As most contracts entered into by children online will not fall into these exceptions, they will usually be voidable at the child’s option. However, a court may order a child to return the goods or pay for the services which he or she has benefitted from.
Advertising and marketing
The British Code of Advertising, Sales Promotion and Direct Marketing (the CAP Code) defines a child as anyone under 16. Under the CAP code, online communications addressed to or targeted directly at children under 16 years old must not:
- exploit a child's vulnerability or lack of experience:
- encourage children to make a nuisance of themselves;
- undermine parental authority; or
- include a direct exhortation to children to buy an advertised product
Collecting data from children
Many social media websites, such as Facebook, Bebo or MySpace, have set 13 as the minimum age to register for the service. This is to comply with US law relating to collecting information from children online. Despite this minimum age requirement, Ofcom found in 2011 that 20% of UK children aged eight to 11 do now have a social networking website profile.
The Information Commissioner's Office (the ICO), has indicated that some form of parental or guardian consent will normally be necessary to collect any personal information from children under 12. For children aged 12 and over, consent should be obtained from parents, guardians or persons acting in loco parentis wherever the collection of information from a child involves:
- passing the child's contact details to a third party organisation;
- using a child's contact details for marketing purposes;
- publication of a child's image on a website;
- making a child's contact details publicly available; or
- the collection of personal data about third parties, for example where a child is asked to provide information about his or her family members or friends.

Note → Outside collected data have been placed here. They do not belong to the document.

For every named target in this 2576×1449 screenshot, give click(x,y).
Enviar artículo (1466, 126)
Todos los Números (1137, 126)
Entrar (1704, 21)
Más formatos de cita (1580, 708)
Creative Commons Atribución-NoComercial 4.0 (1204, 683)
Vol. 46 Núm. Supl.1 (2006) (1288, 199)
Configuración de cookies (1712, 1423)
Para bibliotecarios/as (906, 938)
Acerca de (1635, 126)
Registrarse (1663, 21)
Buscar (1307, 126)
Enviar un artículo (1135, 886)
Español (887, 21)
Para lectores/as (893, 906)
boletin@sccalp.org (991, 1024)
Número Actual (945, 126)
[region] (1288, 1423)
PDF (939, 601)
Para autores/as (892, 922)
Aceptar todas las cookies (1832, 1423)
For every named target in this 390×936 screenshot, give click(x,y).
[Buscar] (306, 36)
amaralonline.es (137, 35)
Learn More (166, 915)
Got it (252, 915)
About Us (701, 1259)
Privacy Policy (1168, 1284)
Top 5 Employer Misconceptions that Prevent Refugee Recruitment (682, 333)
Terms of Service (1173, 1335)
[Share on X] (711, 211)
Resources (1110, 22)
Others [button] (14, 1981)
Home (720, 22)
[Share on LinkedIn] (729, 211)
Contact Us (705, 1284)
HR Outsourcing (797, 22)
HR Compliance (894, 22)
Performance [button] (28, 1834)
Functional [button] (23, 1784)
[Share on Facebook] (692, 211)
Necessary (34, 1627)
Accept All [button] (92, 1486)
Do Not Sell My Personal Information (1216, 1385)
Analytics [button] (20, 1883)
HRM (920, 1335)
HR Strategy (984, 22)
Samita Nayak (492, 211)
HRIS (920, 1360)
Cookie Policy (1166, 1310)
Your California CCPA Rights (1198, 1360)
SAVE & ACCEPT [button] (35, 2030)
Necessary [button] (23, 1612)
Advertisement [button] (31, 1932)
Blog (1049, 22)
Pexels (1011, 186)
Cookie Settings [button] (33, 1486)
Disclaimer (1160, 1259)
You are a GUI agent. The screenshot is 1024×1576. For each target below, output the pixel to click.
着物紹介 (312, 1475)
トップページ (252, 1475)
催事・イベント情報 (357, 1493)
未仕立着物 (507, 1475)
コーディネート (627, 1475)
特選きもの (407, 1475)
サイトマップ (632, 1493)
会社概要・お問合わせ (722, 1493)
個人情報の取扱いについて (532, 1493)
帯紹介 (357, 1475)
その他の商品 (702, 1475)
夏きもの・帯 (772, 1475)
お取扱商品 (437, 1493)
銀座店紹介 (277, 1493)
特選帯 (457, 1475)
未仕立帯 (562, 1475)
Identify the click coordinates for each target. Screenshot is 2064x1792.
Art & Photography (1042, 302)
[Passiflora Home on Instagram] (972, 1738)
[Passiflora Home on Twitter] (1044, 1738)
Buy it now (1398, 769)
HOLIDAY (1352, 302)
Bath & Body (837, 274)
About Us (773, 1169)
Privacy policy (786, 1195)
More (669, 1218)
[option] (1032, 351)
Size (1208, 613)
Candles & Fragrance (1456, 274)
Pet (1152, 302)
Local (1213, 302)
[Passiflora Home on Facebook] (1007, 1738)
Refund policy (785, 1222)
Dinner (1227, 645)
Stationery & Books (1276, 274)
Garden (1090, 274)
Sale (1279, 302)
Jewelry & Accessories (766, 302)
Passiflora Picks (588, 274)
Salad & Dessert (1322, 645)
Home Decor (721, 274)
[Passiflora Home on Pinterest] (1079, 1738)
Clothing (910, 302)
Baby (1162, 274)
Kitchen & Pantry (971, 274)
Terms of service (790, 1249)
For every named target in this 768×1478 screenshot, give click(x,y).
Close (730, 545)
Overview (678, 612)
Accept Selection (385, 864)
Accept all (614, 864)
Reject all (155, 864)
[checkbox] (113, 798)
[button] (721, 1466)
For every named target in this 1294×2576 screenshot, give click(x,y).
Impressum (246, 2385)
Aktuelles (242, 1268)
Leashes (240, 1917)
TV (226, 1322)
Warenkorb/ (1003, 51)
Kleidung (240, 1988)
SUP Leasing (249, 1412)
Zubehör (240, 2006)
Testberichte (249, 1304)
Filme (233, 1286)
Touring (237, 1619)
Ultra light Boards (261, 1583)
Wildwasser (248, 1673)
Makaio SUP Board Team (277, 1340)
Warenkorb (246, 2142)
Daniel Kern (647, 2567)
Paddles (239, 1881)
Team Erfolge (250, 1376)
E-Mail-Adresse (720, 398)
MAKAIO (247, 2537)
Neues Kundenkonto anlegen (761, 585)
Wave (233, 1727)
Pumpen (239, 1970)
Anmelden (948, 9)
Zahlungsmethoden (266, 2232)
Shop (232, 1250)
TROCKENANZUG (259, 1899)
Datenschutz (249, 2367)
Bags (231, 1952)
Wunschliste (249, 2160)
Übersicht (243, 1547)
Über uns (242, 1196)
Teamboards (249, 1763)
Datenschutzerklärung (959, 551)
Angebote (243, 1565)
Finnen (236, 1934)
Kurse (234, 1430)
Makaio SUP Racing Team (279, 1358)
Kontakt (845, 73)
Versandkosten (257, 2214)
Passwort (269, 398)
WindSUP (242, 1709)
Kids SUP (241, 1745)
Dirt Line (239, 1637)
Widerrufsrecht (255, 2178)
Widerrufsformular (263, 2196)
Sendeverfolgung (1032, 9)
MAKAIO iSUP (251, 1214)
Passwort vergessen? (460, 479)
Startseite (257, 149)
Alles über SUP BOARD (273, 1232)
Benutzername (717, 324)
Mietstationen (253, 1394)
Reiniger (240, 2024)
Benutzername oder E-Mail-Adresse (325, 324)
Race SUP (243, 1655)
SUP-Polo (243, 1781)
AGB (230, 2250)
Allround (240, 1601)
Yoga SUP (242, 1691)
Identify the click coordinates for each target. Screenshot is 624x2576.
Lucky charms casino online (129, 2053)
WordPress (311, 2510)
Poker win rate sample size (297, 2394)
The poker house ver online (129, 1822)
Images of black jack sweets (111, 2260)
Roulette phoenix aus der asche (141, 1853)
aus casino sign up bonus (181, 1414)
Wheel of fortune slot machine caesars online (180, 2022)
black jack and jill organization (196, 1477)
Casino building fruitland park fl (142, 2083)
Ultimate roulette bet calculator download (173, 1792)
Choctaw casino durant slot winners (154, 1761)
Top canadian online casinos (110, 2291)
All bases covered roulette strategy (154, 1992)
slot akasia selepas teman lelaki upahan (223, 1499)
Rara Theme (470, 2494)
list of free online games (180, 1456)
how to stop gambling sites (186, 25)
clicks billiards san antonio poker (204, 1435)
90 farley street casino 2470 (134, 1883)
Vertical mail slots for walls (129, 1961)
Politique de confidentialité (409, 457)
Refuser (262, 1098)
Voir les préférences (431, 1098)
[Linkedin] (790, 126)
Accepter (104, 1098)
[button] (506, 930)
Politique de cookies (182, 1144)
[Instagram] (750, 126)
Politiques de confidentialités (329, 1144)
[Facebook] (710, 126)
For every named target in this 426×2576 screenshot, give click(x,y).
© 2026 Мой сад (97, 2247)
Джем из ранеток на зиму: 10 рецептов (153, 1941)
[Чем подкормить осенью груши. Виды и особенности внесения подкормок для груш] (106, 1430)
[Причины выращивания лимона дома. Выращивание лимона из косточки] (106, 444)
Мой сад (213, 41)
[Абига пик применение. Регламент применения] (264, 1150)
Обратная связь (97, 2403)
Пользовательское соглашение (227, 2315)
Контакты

There seems to be no consensus as to how consent should be obtained. Asking a child to tick a box confirming that he or she has consent to provide data is not really satisfactory (except where minimal information is being collected, such as an e-mail address to register on a website). However, if the child's photo is to be published online, the ICO has suggested that a signed consent form or email acknowledgement from the responsible adult is appropriate.
As yet, there is no child-specific law in the UK in relation to the activity of children on the internet. The mishmash legislative and regulatory framework causes confusion in identifying and responding to child website customers.
A degree of common sense should be applied. Online businesses should consider what they would allow their own child to do online and when they would expect their consent as parents to be obtained. In the absence of a consolidated and clear legal framework, the common sense and cautious answer will likely be the best approach.